→ ASSIGNED TASK
Set down exactly the lines from the first line of the records through the line that contains "You are a computer-use", and leave every picture out.

━━━━━━━━━━━━━━━━━━━━━━━━━━━━━━

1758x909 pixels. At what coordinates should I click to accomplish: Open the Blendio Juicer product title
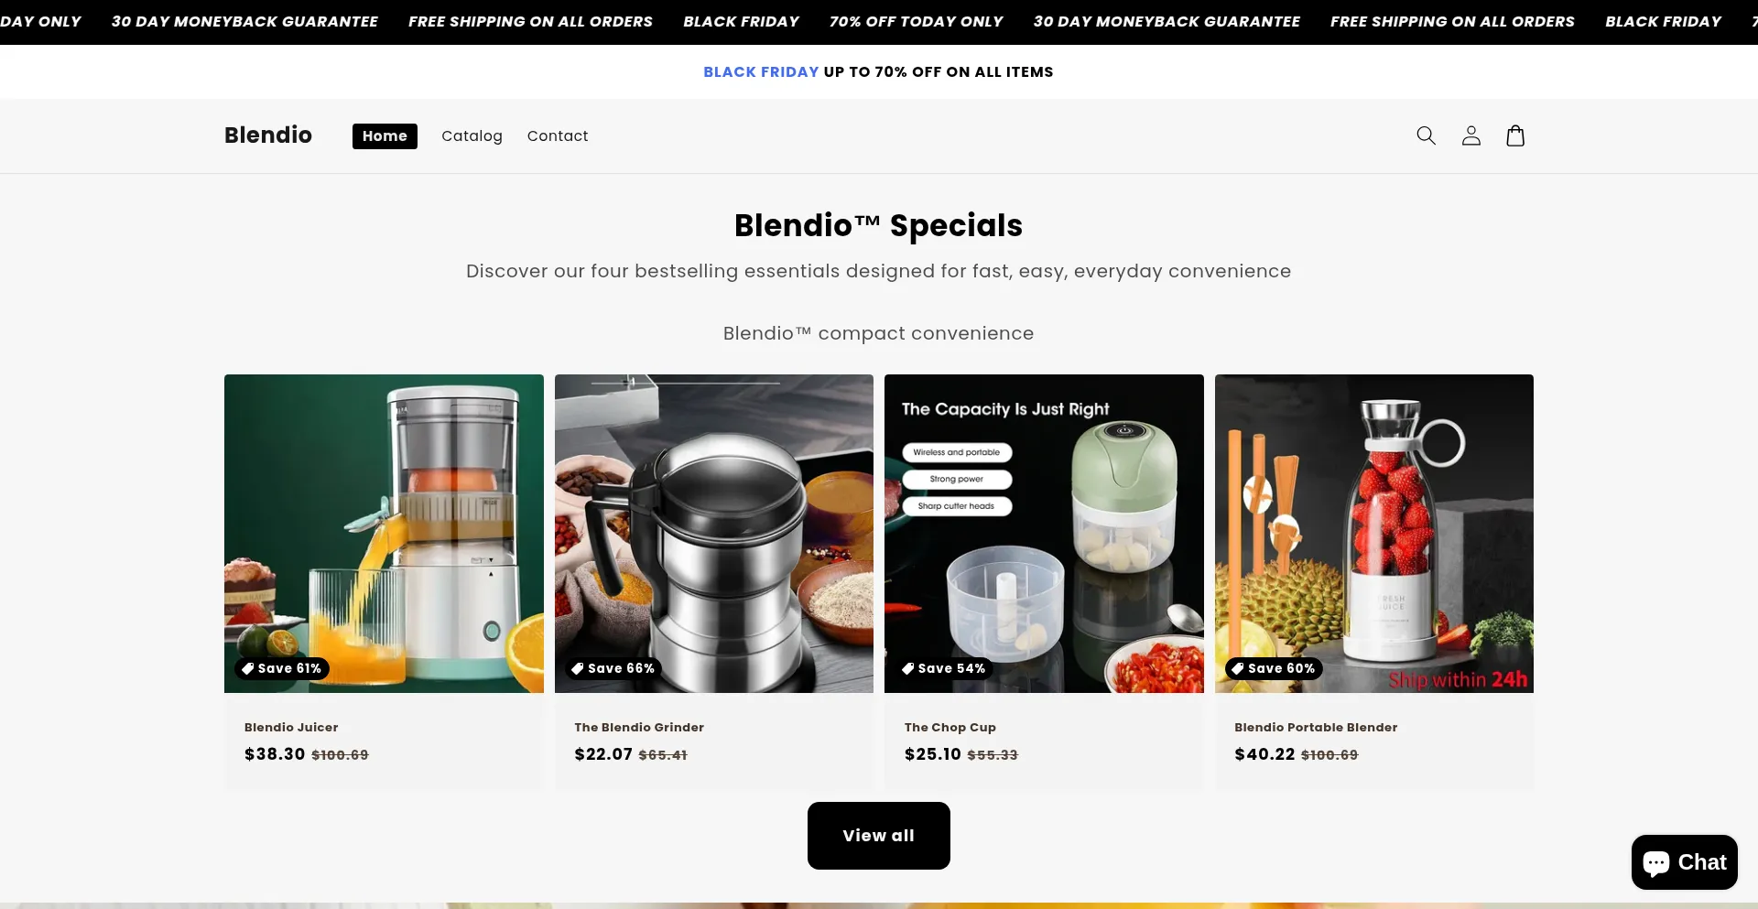tap(291, 727)
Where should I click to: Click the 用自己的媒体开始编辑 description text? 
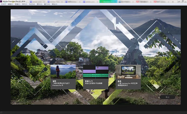(x=94, y=83)
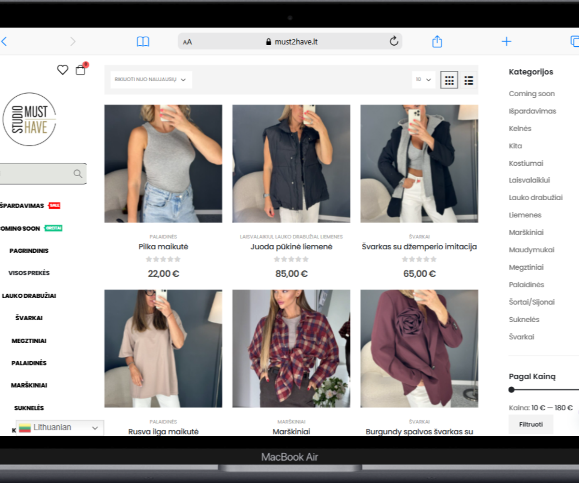Click the price slider minimum handle
Image resolution: width=579 pixels, height=483 pixels.
(x=511, y=390)
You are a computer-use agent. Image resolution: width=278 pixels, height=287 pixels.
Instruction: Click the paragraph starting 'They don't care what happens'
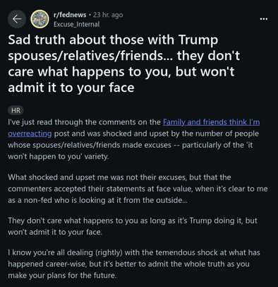tap(133, 226)
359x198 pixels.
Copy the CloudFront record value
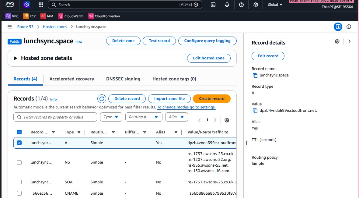[x=255, y=111]
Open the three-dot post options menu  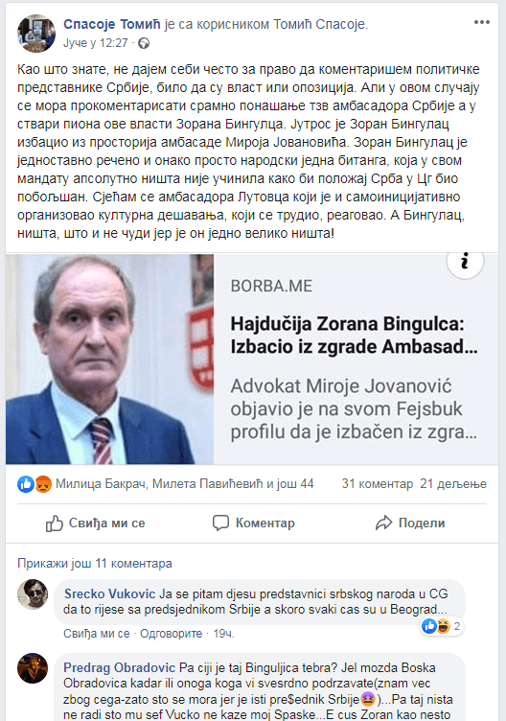coord(481,22)
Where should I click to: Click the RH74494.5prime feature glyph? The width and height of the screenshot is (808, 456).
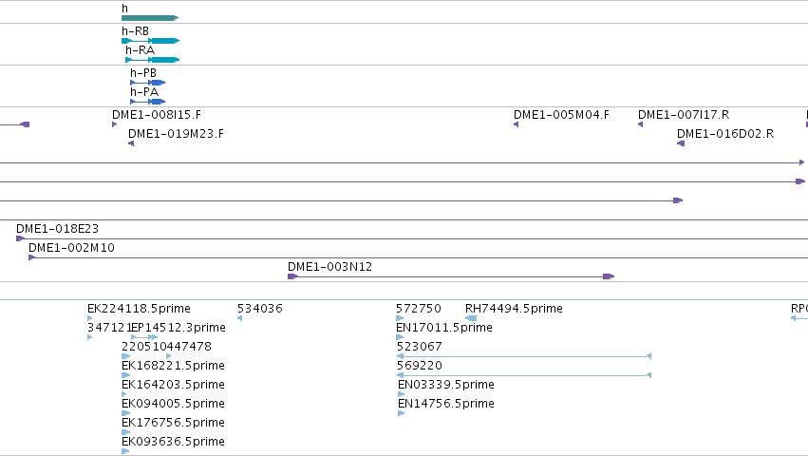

━━━━━━━━━━━━━━━━━━━━━━━━━━━━━━

→ RESPONSE TO THE TASK
1758x909 pixels. At what coordinates should I click to accomplish: Open the Blendio Juicer product title
tap(291, 727)
Where should I click to: Click the 用自己的媒体开始编辑 description text? 
(x=94, y=83)
Click the price slider minimum handle
Image resolution: width=579 pixels, height=483 pixels.
(x=511, y=390)
You are a computer-use agent. Image resolution: width=278 pixels, height=287 pixels.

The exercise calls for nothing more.